Tarveka is glad she can’t flush anymore. “At first they were decorative. Now they just make me feel more like myself.” She adjusts them. “Is that so wrong? Besides, when I’m not wearing them I keep trying to fiddle with them anyway and hitting myself in the face.” She sarcastically makes the Translyvania Standard Lab Safety hand signal for ‘Clank Is Harmlessly Defective’.
“They leave scorch marks on your nose every time you zap someone,” says Violetta, making the hand sign for ‘Defective Clank Is Harmful to Itself’.
“We fixed that!” cuts in Gil, waving her hands excitedly. “They should totally not do that now. They may jump off your nose a bit, but just smack them back down.”
Tarveka stares at her. “You want me to smack myself in the face?”
“What? No, I did not say that. Sturmvoraus….”
Tarveka turns and calls over her shoulder, “Agatha, Zengil just told me to smack myself in the face!”

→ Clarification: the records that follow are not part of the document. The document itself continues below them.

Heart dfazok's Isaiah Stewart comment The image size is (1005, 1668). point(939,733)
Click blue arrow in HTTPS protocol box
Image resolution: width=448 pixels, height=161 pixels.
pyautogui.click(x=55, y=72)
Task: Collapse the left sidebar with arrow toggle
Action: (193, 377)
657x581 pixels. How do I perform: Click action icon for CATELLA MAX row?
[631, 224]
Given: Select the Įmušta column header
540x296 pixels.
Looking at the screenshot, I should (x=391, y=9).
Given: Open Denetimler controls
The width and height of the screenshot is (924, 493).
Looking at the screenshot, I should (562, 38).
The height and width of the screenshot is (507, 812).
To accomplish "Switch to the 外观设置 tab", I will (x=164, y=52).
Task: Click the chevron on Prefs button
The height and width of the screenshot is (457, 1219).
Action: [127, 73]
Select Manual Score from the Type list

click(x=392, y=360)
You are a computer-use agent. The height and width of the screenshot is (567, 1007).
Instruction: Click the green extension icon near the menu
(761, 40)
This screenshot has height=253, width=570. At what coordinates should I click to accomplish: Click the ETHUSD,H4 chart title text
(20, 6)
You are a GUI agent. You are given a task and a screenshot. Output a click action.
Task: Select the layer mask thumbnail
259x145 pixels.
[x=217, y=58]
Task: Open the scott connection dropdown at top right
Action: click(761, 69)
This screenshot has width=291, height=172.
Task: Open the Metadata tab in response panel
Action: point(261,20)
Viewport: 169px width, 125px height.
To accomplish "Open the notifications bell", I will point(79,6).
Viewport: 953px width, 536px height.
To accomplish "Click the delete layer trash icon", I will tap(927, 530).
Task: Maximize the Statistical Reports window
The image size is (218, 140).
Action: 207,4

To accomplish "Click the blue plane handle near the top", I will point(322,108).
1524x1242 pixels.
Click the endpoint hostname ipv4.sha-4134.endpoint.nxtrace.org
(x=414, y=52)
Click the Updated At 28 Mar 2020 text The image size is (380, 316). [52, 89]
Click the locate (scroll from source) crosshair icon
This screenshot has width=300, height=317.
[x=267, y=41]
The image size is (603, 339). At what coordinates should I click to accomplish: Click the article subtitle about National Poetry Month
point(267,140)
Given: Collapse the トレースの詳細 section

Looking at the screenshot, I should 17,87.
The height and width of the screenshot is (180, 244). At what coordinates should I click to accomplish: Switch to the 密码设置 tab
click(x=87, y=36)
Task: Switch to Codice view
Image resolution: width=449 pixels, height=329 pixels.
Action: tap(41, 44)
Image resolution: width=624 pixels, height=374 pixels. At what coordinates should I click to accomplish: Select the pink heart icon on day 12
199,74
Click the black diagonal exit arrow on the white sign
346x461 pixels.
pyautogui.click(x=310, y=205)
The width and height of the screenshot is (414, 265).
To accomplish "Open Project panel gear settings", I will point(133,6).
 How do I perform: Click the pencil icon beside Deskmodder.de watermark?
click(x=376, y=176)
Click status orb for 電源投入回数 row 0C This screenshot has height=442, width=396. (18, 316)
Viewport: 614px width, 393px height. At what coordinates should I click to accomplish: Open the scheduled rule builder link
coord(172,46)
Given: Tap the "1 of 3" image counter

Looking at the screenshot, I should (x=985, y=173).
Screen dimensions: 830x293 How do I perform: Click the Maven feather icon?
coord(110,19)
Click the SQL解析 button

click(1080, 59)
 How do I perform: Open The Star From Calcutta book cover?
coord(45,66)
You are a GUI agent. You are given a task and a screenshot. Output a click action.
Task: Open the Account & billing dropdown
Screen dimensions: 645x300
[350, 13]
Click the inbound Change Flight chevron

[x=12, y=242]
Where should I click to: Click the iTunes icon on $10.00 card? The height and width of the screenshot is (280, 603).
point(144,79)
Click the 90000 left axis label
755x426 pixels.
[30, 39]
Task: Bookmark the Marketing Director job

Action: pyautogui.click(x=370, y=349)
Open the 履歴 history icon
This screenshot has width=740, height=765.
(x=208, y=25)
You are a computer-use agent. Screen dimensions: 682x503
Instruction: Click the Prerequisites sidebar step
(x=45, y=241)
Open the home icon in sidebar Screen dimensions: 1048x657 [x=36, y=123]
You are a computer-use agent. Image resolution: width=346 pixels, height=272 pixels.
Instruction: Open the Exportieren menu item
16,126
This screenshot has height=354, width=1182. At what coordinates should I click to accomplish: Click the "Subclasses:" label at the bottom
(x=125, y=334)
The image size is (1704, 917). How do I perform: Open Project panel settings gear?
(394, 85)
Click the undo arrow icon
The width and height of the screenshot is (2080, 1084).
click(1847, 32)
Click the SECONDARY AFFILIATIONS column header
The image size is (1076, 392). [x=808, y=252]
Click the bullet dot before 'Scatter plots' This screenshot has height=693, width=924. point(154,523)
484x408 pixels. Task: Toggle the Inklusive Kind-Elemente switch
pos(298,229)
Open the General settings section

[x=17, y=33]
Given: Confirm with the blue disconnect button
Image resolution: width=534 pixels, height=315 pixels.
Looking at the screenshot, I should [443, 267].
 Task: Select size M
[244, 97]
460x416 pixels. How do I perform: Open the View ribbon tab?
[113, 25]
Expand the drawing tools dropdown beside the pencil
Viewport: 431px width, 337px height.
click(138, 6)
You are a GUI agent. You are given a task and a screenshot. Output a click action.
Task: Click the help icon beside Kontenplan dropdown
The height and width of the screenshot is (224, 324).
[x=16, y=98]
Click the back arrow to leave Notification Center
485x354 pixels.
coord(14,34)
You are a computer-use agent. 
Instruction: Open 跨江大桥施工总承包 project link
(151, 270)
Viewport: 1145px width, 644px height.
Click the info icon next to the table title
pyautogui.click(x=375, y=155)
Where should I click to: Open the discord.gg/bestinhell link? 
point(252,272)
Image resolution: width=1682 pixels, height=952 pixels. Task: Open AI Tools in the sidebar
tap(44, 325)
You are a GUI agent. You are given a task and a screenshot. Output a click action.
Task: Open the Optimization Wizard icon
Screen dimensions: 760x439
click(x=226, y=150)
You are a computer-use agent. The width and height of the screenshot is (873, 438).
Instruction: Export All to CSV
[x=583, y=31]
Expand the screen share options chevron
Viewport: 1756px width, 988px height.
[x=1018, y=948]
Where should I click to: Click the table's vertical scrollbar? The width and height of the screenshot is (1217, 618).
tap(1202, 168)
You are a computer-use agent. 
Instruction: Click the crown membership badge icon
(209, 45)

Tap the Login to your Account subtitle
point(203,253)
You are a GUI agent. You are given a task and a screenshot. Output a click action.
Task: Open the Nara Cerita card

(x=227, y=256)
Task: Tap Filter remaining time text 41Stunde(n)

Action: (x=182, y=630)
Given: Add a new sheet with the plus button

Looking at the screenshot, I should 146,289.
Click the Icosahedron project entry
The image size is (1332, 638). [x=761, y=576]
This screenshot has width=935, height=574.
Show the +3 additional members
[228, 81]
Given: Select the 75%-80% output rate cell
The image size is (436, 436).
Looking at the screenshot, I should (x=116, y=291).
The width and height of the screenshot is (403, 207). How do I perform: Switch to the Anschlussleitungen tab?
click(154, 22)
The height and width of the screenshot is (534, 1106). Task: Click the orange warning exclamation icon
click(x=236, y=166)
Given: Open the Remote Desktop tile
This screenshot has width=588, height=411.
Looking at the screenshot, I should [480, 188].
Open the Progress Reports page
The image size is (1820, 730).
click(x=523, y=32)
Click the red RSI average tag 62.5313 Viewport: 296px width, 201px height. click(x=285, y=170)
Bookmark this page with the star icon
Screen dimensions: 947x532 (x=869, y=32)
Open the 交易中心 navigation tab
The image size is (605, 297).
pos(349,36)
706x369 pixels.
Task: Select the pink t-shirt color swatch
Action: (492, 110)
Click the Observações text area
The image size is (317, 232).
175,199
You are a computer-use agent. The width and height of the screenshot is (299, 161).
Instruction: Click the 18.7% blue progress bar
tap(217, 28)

A distracted voice from the distance: “Be nice!”
Gil pouts. Too easy.
 *
Agatha presents Tarveka with gauntlets cobbled together from spare leather and loose parts. “To ground the charge in your hands, see? I mean, the work we already did will handle the bulk of that, but this is a failsafe….” She busies herself strapping them onto the delicate working of planes and joints that make up Tarveka’s hands. “Now you can zap things without ruining your clothes.” She gives her a meaningful look, explaining with the power of one deeply exasperated gaze that she knows all about the perils of clothes getting ruined.
The gloves don’t look like much (actually, they look kind of like she stuck her hands in a garbage can and this is what clung to them when she drew them out), but Agatha made them, and Tarveka would cherish them for that even if they didn’t plainly work damn well. And oh, they do.
 *
“Hey,” says Moloch, consideringly and with no small amount of trepidation. “You don’t think that now she can shock things without ruining her fancy outfits she’s going to get zap-happy, do you?”
Violetta is silent for a long, slow moment. Then she grips Moloch bracingly on the shoulder. He sweats; Moloch hates being reassured, because it means there’s something to be reassured about.
“Invest in rubber clothes,” Violetta says to him solemnly.
Then she vanishes. Smoke Knights — even Violetta — are into drama.
Moloch sighs. Deeply and from the heart.
In the distance, Tarveka experimentally electrocutes a velvet curtain. The Castle begins squawking chidingly as the princess, briefly, cackles.
About time I got out the part that describes the last part of this lineup. “But Brawl,” you say, "what about the part that explains why this happens at all --” SHHH, I say, pressing one finger not at all gently to your lips, I’m getting to it, if you’re reading this on Tumblr it’s a non-linear experience in nebulous nonsense, I’m sorry but at least we’re all in this together.